Leave out the pictures and retype, exactly, the lines below from the line with "Narrator as Fanny Price (102, 951)" up to and including the line with "[Agregar a favoritos] (269, 138)", nothing more.

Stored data

*-*-*

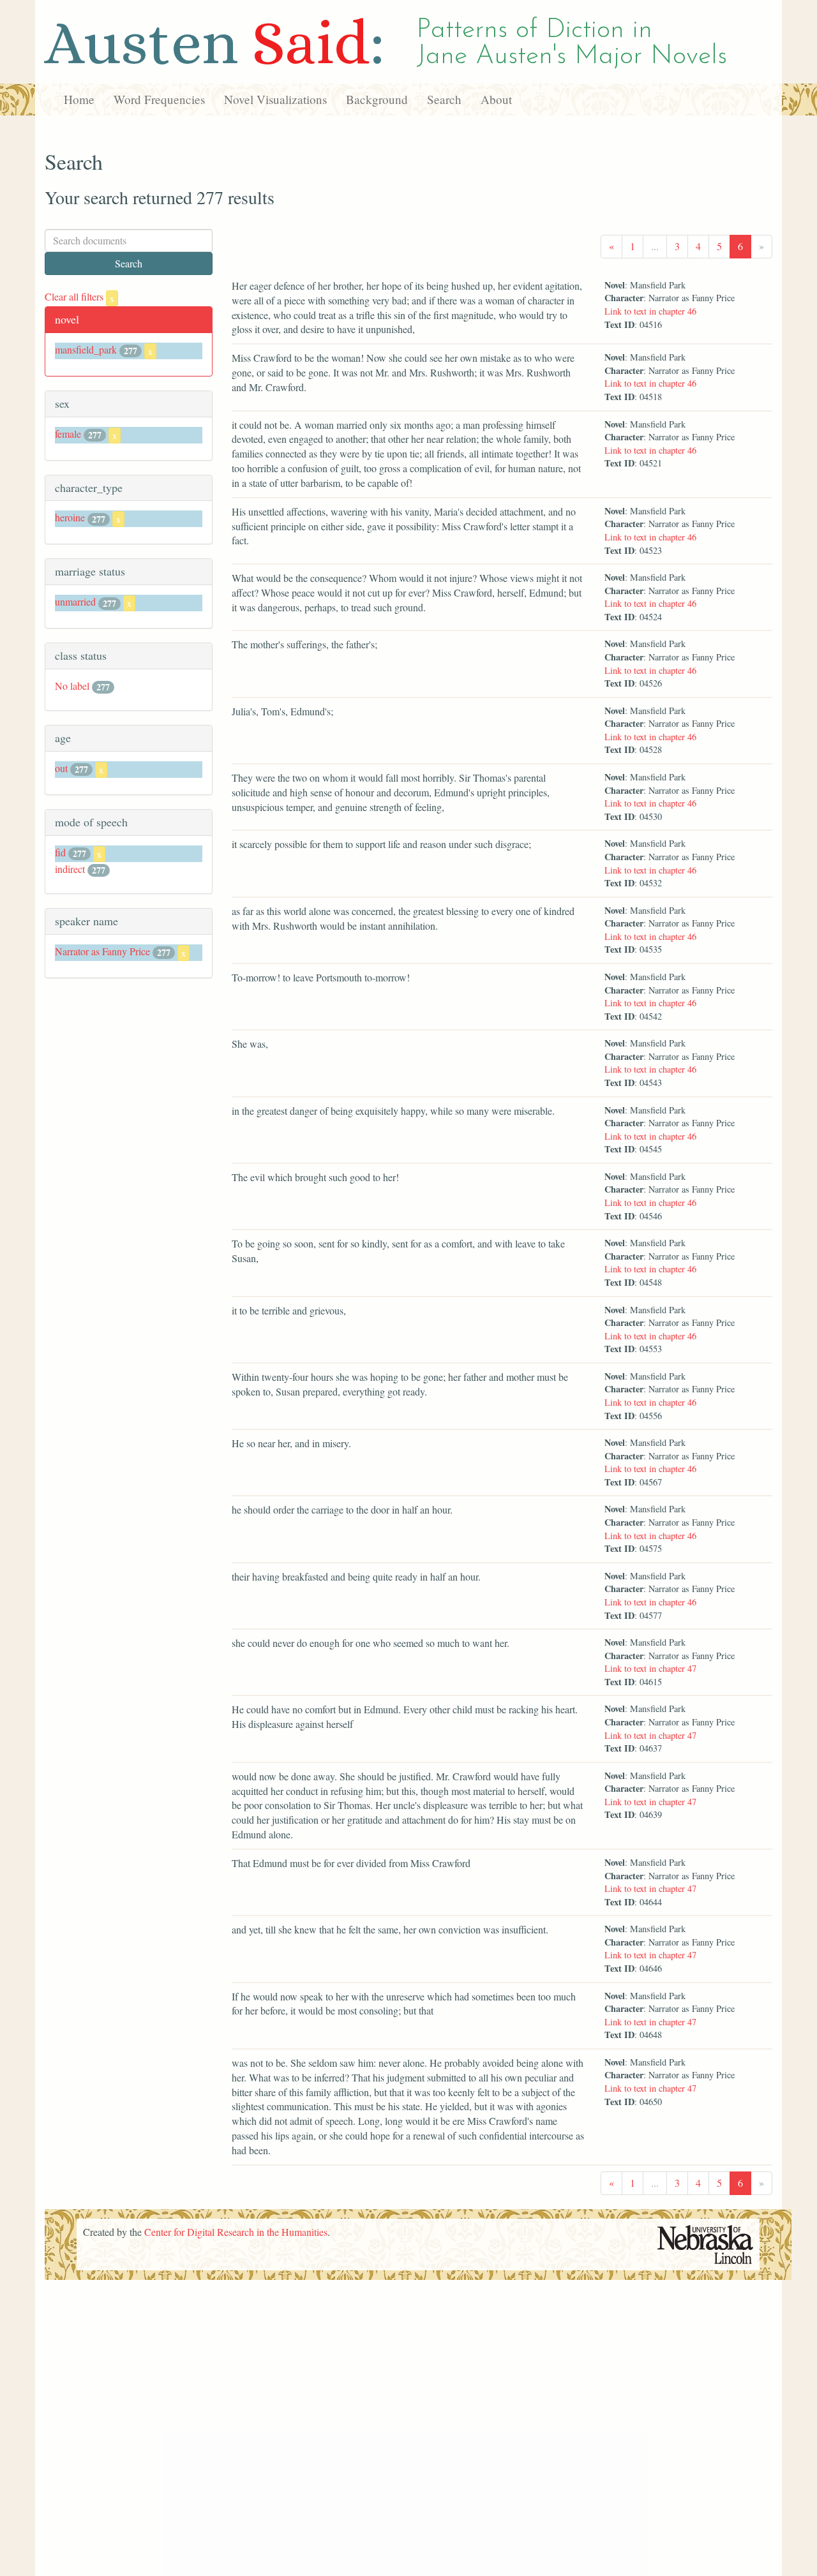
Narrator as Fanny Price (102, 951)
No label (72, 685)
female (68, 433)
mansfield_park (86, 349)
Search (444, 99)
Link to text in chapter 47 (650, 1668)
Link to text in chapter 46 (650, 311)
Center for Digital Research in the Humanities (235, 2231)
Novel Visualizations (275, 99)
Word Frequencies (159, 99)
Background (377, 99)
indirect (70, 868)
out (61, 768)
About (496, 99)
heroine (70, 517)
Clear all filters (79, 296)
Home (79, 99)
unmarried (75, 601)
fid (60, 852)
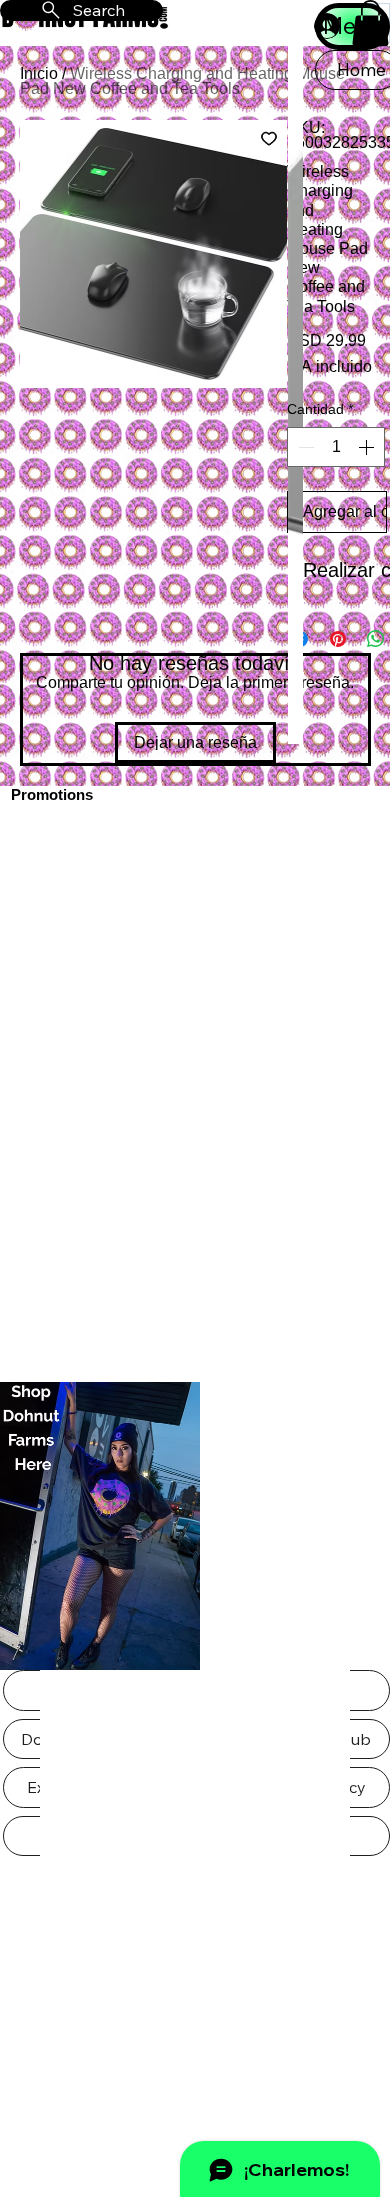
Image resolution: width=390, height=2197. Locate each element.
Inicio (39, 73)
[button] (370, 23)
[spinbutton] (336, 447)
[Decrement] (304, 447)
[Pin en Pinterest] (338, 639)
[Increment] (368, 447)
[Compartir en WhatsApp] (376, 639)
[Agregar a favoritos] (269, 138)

*-*-*

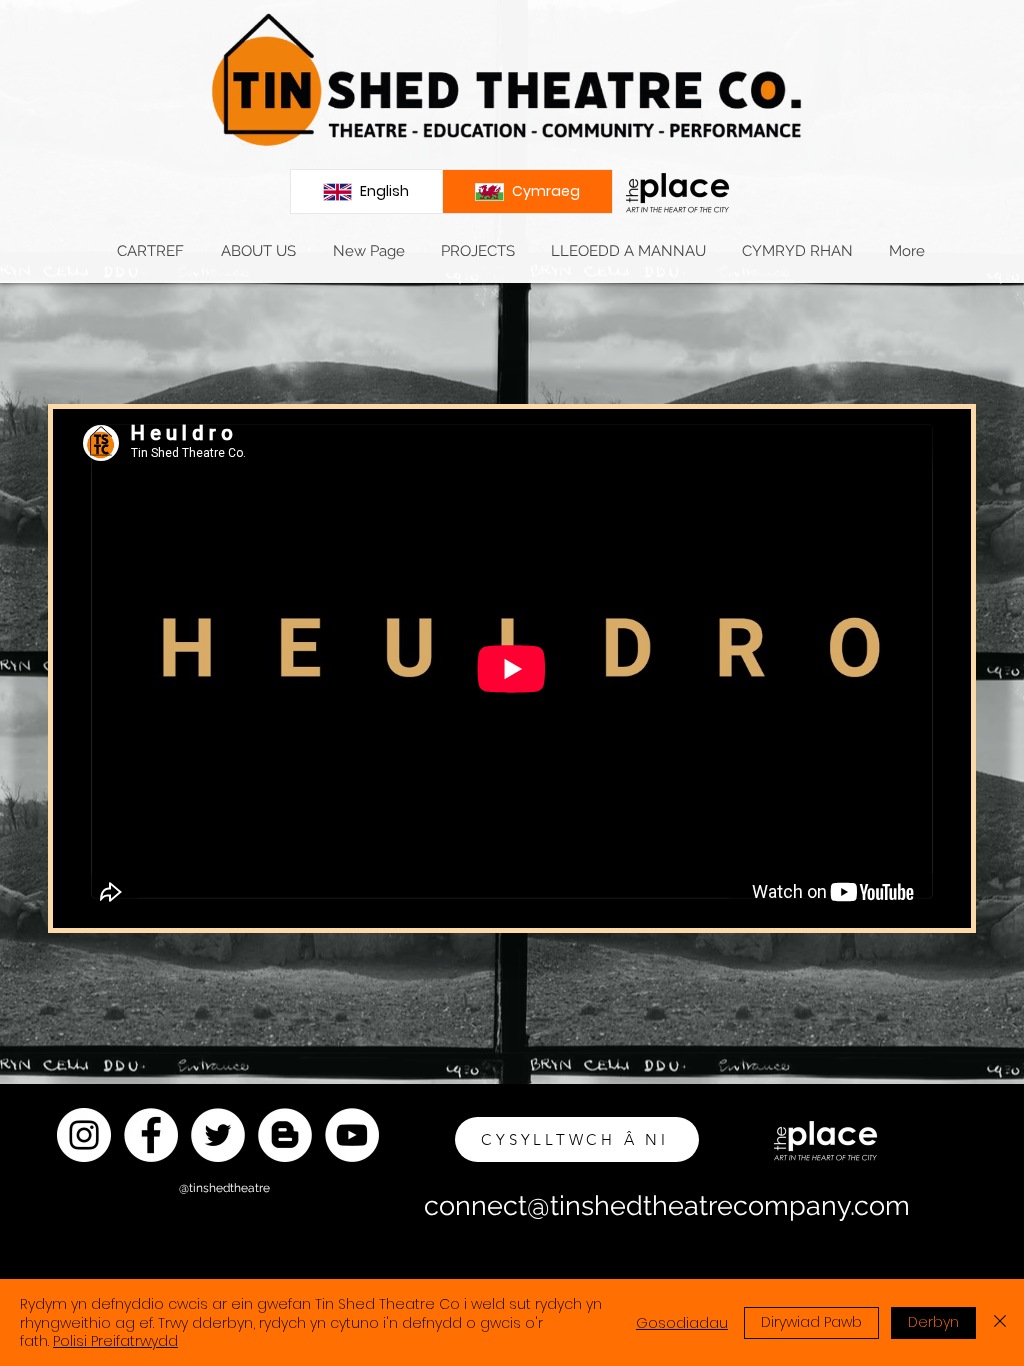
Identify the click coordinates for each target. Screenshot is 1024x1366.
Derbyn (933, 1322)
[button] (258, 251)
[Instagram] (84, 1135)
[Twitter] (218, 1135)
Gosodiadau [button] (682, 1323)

*-*-*

▶ [OUTPUT BELOW]
Narrator as Fanny Price (102, 951)
No label (72, 685)
female (68, 433)
mansfield_park (86, 349)
Search (444, 99)
Link to text in chapter 47 (650, 1668)
Link to text in chapter 46 (650, 311)
Center for Digital Research in the Humanities (235, 2231)
Novel Visualizations (275, 99)
Word Frequencies (159, 99)
Background (377, 99)
indirect (70, 868)
out (61, 768)
About (496, 99)
heroine (70, 517)
Clear all filters (79, 296)
Home (79, 99)
unmarried (75, 601)
fid (60, 852)
Image resolution: width=390, height=2197. Locate each element.
Inicio (39, 73)
[button] (370, 23)
[spinbutton] (336, 447)
[Decrement] (304, 447)
[Pin en Pinterest] (338, 639)
[Increment] (368, 447)
[Compartir en WhatsApp] (376, 639)
[Agregar a favoritos] (269, 138)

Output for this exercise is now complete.